I haven’t any quick and perfect solutions to offer for the freeway alignment and Pl d’Orleans station, because there probably aren’t any **, but I do know the current plan is below mediocre from the get-go. Poor Orleans continues to get the dirty end of the stick. In the eye, no less.


** but there are suggestions for making the Pl d’Orleans situation less bad.

Note to readers: the preceding 4 stories covered the other Confederation and Trillium stations in much more detail. And more positively.


8 thoughts on “Confederation Line’s new East stations Dismay

  1. I have been following your blog with fascination since I discovered it several months ago. You are absolutely right about the poor (or absent) thinking about the location of the LRT in the middle of a busy road. Aside from the question about whether funds are available for this increasingly expensive project, is this design and location final?


  3. This is very eye opening! Having a station in the middle of a highway with the toxic air that comes with it makes the station inaccessible to all Ottawans with breathing difficulties.

  4. Talking about salty road spray, the LRT station windows facing Nicholas St. are already constantly dirty. Plus, will washing the windows necessitate closing the adjacent road lane?

  5. Orleans Blvd station presents the perfect opportunity for a road diet of Orleans Blvd to add bike lanes.

    Despite being a wide 4-lane road, it is not heavily trafficked and actually features stop signs rather than traffic lights at the intersections closest to the future station.

    Orleans Blvd should be narrowed north of St Joseph Blvd to add bike lanes all the way to the end, connecting with the Ottawa River Pathway.

  6. Locating LRT stations near a busy highway will be more dangerous than previously thought, due to recent research (2016) which shows a link between magnetic nanoparticles in car exhaust and brain health ( alzheimers).

    In short long term exposure to car exhaust from being in traffic jambs,waiting for transit ,living next to busy highways , cycling on busy streets will increase your risk of alzheimer disease.

    In a recent CBC article a scientist has proposed building special hedges near schools next to highways could protect children from dangerous airborne particles that may cause the disease.

    Perhaps in time protective masks with filters will be developed to capture these nanoparticles.

    In the mean time living in areas with less traffic and choosing travel routes with less traffic will reduce your exposure

  7. Want to talk about a way to waste infrastructure funding? Build an LRT down the middle of a highway. Why is this a waste?

    1. It will perennially be a low ridership portion of the LRT, with little walk up traffic generated by being in the middle of a non-pedestrian environment.

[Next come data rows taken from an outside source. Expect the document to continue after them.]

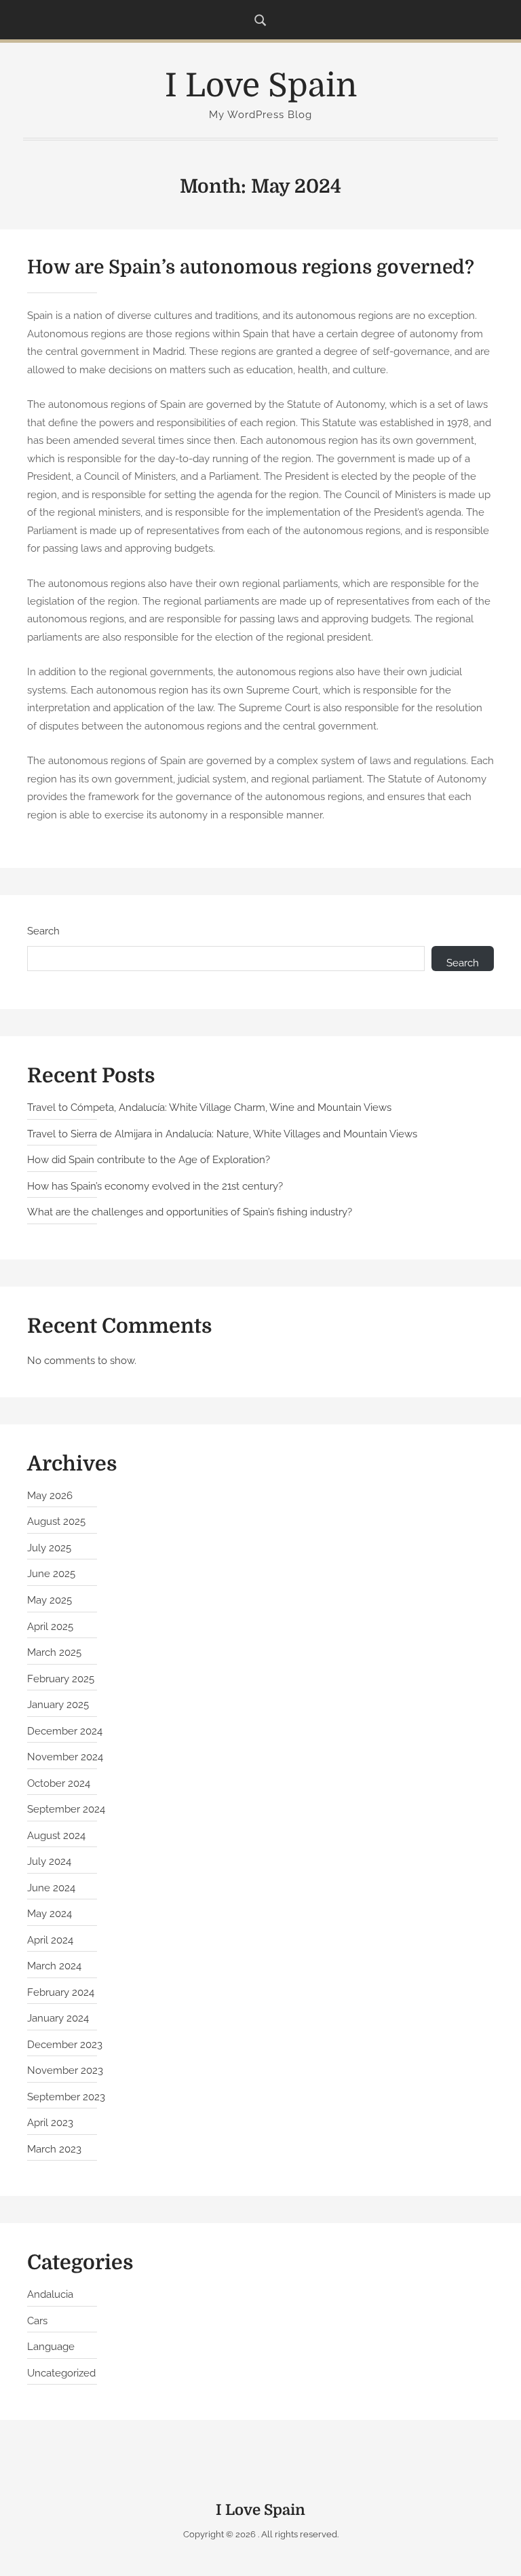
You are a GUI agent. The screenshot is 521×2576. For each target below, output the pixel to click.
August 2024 (56, 1836)
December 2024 (64, 1731)
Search (43, 931)
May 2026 (50, 1496)
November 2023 (65, 2070)
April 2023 (50, 2123)
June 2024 (51, 1888)
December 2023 (64, 2045)
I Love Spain (261, 86)
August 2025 (56, 1521)
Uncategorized (61, 2373)
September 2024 (66, 1809)
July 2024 (49, 1861)
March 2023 (54, 2149)
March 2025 (54, 1652)
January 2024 (58, 2018)
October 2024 (58, 1783)
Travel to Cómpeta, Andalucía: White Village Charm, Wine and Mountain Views (209, 1107)
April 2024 (50, 1940)
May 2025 (49, 1600)
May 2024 (49, 1914)
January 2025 (58, 1705)
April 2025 (50, 1627)
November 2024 (65, 1757)
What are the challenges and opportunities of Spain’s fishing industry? (189, 1212)
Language (51, 2347)
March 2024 (54, 1966)
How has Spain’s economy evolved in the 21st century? (155, 1186)
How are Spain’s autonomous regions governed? (250, 267)
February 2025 (60, 1679)
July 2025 (49, 1548)
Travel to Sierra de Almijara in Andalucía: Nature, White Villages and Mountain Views (222, 1134)
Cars (37, 2321)
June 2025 (51, 1574)
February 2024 (60, 1992)
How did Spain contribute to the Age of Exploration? (148, 1160)
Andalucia (50, 2294)
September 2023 (66, 2097)
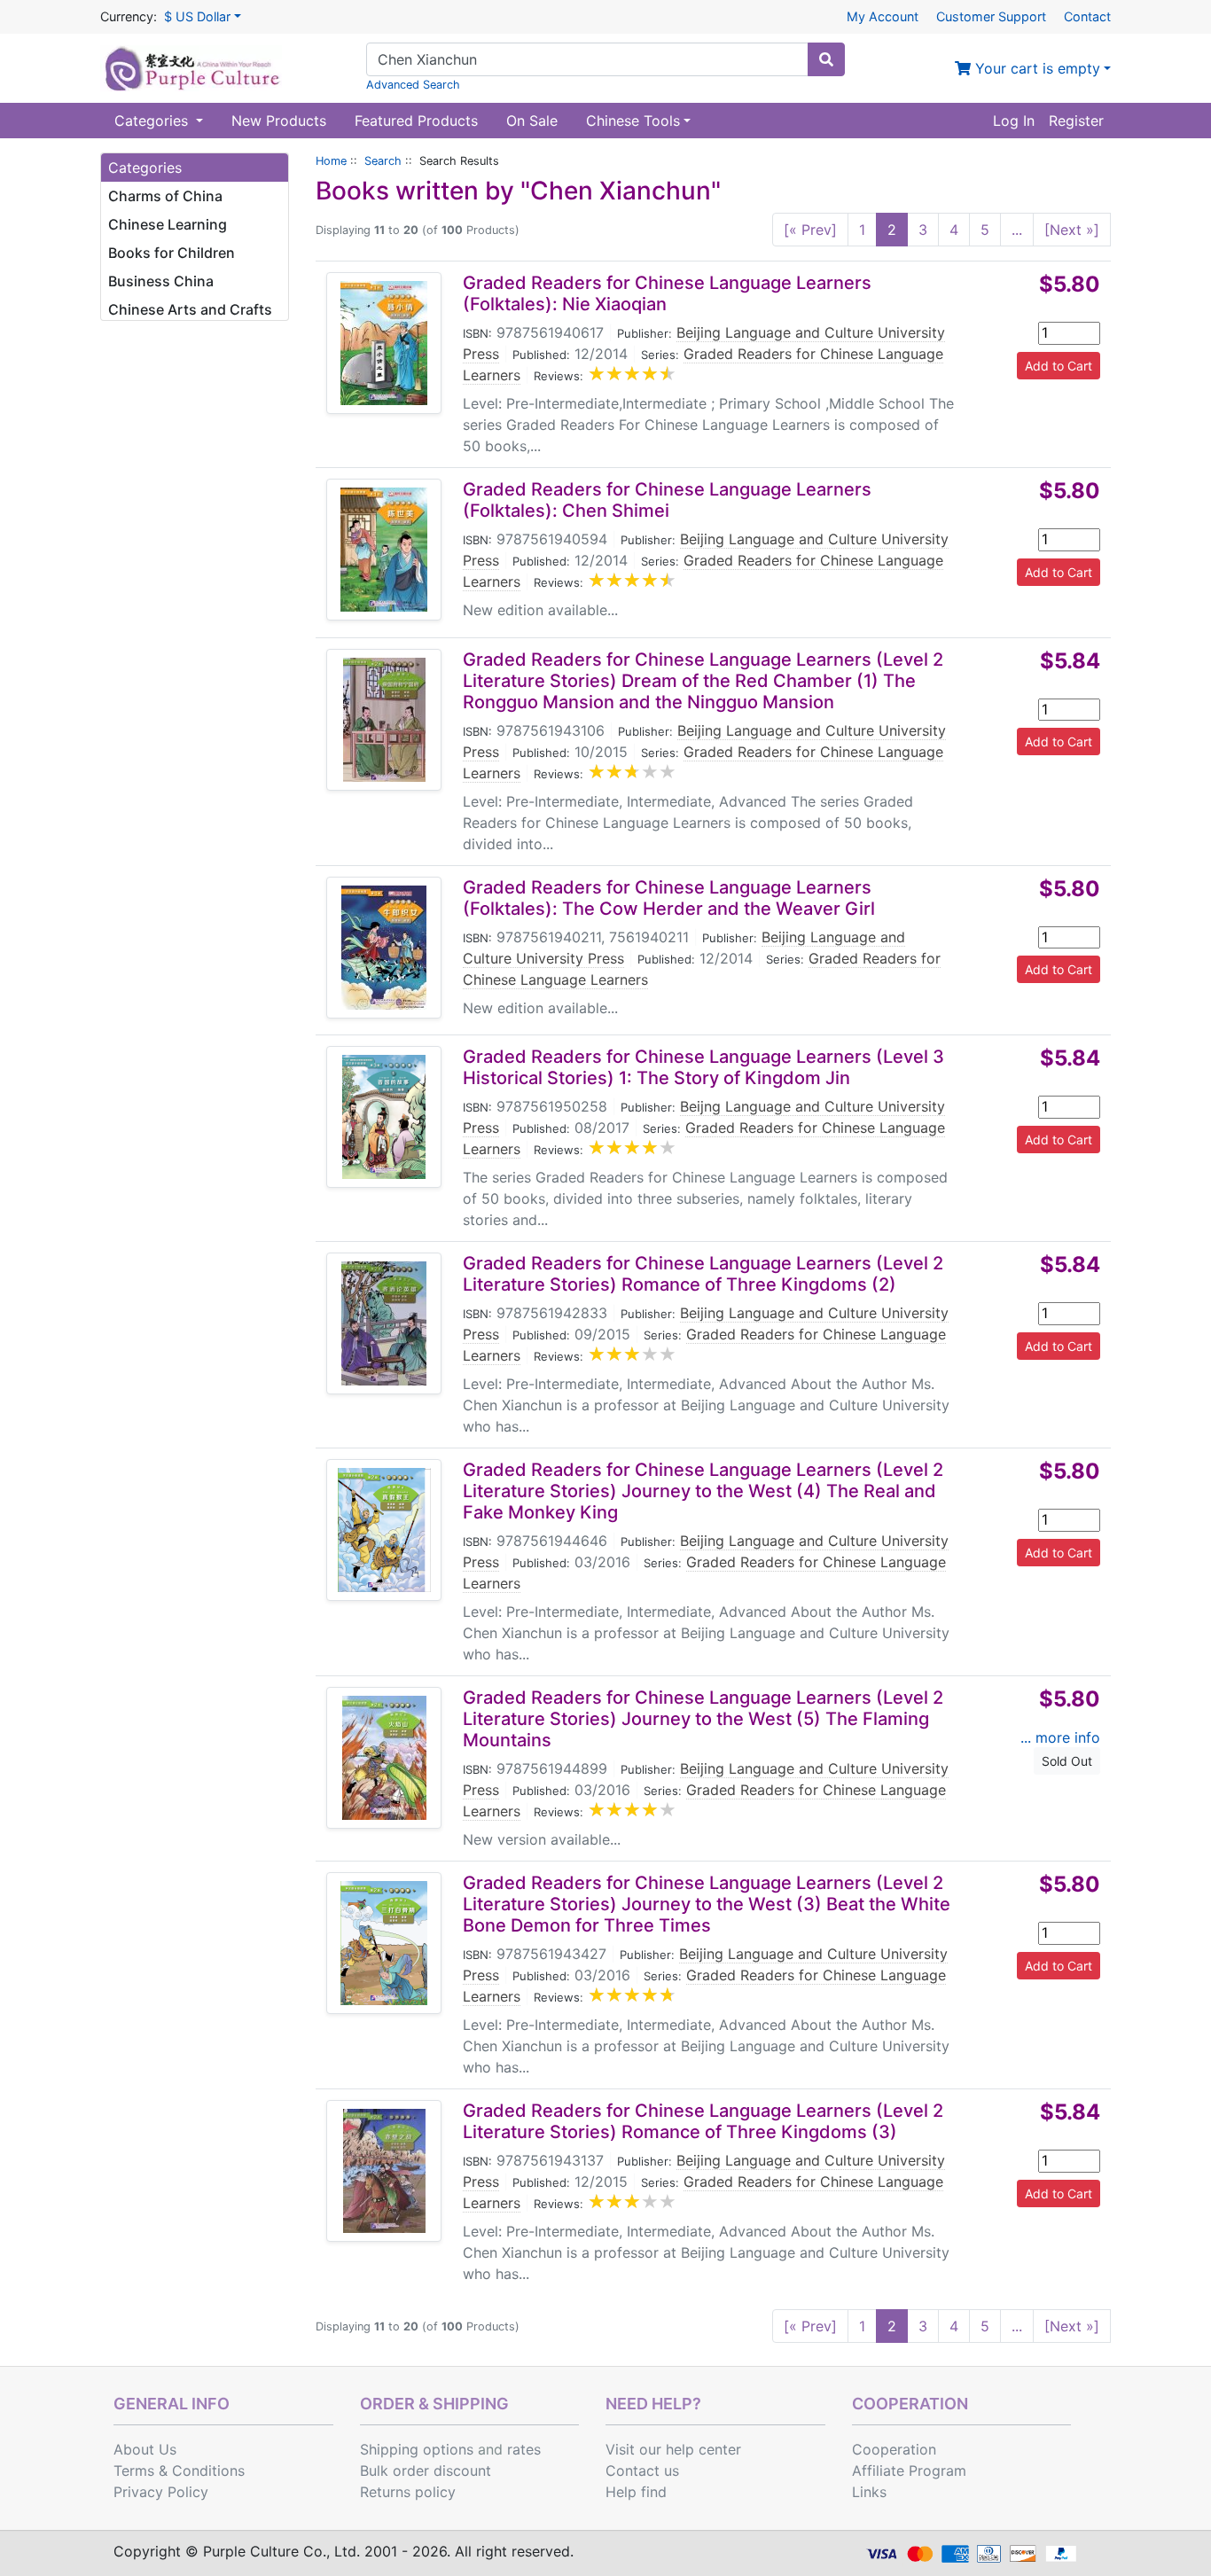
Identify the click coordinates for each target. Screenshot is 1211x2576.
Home (331, 161)
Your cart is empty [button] (1035, 68)
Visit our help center (673, 2449)
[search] (826, 59)
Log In (1014, 120)
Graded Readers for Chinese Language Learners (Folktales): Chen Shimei (667, 500)
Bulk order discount (425, 2470)
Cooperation (894, 2449)
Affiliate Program (909, 2470)
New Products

    2. These types of stations are never a magnet for transit-oriented development, another generator for ridership. We have enough trouble getting it right with stations in the core, so who thinks that suburban freeway-locked stations will be any better?

    3. The solution to rapid transit is already there. Want a fast-moving transit solution that moves people atr a minimal cost? Continue to run the buses on the shoulder of the 174 into Blair Station.

  8. Hi, I love your blog, but I disagree that the alignment in the median is an issue. It’s less beautiful than unused rail or hydro corridors, but other cities (notably Chicago) have built excellent systems that capitalise on this low-value land. In a greenfield development there would be more choice, but building systems through longstanding neighbourhoods would require expropriation. THAT would be a problem. As for the bus stops at the ends of the overpasses, I expect that’s so the buses can queue up behind the first bus in line. Six short buses would fill an overpass in question, so having bus #1 stop in the middle would cause delays in boarding and disembarking. It does push passengers out into the weather, though. Boston and Chicago have put canopies over some of their analogous stops, but others are the same as pictured here. Hope this is seen as helpful!